Action item:
In the restorative justice text below, on whom is the process said to be centered?

#### Text block ####

How do you adapt the restorative justice process to accommodate the dynamic needs of the person harmed, ensuring their voices are heard and respected? 

There is no need to adapt the process – it is centered on the persons harmed and getting their needs met. We prep, prep, prep! We take our time with the prep step process, intentionally asking often what they need to feel comfortable in the circle and ensure they have support in the circle if needed and ask them if they would like to speak first – in addition to fully exploring what they need to repair the harm, heal and move forward.

How do you define an effective apology within the context of restorative justice? Can you share an example of a meaningful apology you’ve witnessed in a circle?

#### Provided data ####

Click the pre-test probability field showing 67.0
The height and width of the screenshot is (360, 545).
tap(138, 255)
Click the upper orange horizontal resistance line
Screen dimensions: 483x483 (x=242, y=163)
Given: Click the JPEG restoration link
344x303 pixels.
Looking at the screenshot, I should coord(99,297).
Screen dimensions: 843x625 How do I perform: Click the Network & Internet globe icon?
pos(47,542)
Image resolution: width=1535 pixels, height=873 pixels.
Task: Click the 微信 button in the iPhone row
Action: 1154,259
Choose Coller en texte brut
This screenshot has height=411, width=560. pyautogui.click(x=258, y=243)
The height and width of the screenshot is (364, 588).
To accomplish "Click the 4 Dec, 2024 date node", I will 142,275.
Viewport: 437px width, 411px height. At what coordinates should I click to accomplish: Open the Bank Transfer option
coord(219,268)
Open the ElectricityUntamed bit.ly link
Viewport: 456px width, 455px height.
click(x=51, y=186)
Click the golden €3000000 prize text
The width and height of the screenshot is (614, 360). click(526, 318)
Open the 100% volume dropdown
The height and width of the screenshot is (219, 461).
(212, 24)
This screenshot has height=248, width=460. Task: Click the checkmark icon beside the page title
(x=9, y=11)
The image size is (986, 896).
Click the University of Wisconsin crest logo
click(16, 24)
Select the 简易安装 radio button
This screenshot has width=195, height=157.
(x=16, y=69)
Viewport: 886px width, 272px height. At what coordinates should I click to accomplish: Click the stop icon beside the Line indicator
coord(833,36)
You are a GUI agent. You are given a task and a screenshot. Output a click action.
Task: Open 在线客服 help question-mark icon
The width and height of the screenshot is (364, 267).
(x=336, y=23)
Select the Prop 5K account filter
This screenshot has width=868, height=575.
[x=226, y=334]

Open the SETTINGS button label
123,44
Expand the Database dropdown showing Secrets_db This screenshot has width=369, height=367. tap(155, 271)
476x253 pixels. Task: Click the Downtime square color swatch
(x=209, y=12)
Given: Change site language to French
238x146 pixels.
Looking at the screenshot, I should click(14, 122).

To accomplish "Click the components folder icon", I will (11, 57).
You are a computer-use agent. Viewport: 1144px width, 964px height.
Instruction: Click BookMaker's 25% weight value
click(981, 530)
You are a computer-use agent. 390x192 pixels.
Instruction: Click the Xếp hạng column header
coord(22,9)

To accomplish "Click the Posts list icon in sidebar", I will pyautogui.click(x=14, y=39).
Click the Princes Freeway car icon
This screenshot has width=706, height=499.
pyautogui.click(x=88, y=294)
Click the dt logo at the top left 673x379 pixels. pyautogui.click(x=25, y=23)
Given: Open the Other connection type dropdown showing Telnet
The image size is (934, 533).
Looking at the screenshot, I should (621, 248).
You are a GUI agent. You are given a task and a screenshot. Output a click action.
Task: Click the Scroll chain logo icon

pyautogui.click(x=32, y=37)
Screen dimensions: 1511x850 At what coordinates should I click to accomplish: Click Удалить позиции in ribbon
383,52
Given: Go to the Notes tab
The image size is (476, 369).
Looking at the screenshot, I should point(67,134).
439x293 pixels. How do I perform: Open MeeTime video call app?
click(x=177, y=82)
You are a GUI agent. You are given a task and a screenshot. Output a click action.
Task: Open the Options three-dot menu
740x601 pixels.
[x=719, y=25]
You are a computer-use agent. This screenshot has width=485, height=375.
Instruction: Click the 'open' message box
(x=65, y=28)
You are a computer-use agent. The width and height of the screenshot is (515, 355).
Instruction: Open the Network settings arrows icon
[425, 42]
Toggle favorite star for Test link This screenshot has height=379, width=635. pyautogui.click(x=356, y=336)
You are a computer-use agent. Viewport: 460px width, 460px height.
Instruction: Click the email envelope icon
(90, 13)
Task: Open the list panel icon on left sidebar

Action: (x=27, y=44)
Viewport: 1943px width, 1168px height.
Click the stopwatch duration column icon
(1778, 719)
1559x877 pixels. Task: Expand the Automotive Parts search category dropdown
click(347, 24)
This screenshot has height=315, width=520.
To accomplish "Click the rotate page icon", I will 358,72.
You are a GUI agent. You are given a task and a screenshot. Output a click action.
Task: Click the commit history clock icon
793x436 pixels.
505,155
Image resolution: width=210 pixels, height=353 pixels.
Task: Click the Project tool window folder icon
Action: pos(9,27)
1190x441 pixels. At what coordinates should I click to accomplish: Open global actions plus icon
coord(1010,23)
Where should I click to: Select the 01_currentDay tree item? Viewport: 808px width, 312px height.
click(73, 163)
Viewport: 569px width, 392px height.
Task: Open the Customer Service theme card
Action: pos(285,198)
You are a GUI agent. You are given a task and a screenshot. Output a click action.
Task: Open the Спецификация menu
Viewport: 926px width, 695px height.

####

Expected output:
The process is centered on the persons harmed and on getting their needs met.